start
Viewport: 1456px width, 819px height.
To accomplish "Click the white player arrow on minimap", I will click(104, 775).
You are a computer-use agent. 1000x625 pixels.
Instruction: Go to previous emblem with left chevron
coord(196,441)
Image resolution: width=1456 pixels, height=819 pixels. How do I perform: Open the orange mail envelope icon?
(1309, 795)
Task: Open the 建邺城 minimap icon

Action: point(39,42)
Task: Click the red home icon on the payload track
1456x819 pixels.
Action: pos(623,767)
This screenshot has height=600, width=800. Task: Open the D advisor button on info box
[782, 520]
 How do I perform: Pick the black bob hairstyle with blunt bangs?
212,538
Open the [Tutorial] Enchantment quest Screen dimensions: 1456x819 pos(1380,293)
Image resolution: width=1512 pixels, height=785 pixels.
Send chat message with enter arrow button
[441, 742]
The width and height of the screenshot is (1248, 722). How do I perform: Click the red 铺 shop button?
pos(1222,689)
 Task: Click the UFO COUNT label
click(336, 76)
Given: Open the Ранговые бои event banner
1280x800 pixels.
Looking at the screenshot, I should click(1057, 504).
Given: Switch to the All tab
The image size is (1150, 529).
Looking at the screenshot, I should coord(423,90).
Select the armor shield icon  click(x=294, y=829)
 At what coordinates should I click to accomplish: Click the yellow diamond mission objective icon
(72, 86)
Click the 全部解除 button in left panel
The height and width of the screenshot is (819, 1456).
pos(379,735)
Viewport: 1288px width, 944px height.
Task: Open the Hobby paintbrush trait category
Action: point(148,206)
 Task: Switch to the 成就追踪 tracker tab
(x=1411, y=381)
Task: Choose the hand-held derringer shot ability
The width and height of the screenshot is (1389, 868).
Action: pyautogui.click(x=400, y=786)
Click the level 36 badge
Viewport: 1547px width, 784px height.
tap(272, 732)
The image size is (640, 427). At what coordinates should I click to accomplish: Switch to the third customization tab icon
end
What you will do: Put all the items above into a Markdown table with one row per line, skipping blank lines. Use the column names Row and Line.

The response:
| Row | Line |
|---|---|
| 1 | Viewport: 1456px width, 819px height. |
| 2 | To accomplish "Click the white player arrow on minimap", I will click(104, 775). |
| 3 | You are a computer-use agent. 1000x625 pixels. |
| 4 | Instruction: Go to previous emblem with left chevron |
| 5 | coord(196,441) |
| 6 | Image resolution: width=1456 pixels, height=819 pixels. How do I perform: Open the orange mail envelope icon? |
| 7 | (1309, 795) |
| 8 | Task: Open the 建邺城 minimap icon |
| 9 | Action: point(39,42) |
| 10 | Task: Click the red home icon on the payload track |
| 11 | 1456x819 pixels. |
| 12 | Action: pos(623,767) |
| 13 | This screenshot has height=600, width=800. Task: Open the D advisor button on info box |
| 14 | [782, 520] |
| 15 |  How do I perform: Pick the black bob hairstyle with blunt bangs? |
| 16 | 212,538 |
| 17 | Open the [Tutorial] Enchantment quest Screen dimensions: 1456x819 pos(1380,293) |
| 18 | Image resolution: width=1512 pixels, height=785 pixels. |
| 19 | Send chat message with enter arrow button |
| 20 | [441, 742] |
| 21 | The width and height of the screenshot is (1248, 722). How do I perform: Click the red 铺 shop button? |
| 22 | pos(1222,689) |
| 23 |  Task: Click the UFO COUNT label |
| 24 | click(336, 76) |
| 25 | Given: Open the Ранговые бои event banner |
| 26 | 1280x800 pixels. |
| 27 | Looking at the screenshot, I should click(1057, 504). |
| 28 | Given: Switch to the All tab |
| 29 | The image size is (1150, 529). |
| 30 | Looking at the screenshot, I should coord(423,90). |
| 31 | Select the armor shield icon  click(x=294, y=829) |
| 32 |  At what coordinates should I click to accomplish: Click the yellow diamond mission objective icon |
| 33 | (72, 86) |
| 34 | Click the 全部解除 button in left panel |
| 35 | The height and width of the screenshot is (819, 1456). |
| 36 | pos(379,735) |
| 37 | Viewport: 1288px width, 944px height. |
| 38 | Task: Open the Hobby paintbrush trait category |
| 39 | Action: point(148,206) |
| 40 |  Task: Switch to the 成就追踪 tracker tab |
| 41 | (x=1411, y=381) |
| 42 | Task: Choose the hand-held derringer shot ability |
| 43 | The width and height of the screenshot is (1389, 868). |
| 44 | Action: pyautogui.click(x=400, y=786) |
| 45 | Click the level 36 badge |
| 46 | Viewport: 1547px width, 784px height. |
| 47 | tap(272, 732) |
| 48 | The image size is (640, 427). At what coordinates should I click to accomplish: Switch to the third customization tab icon |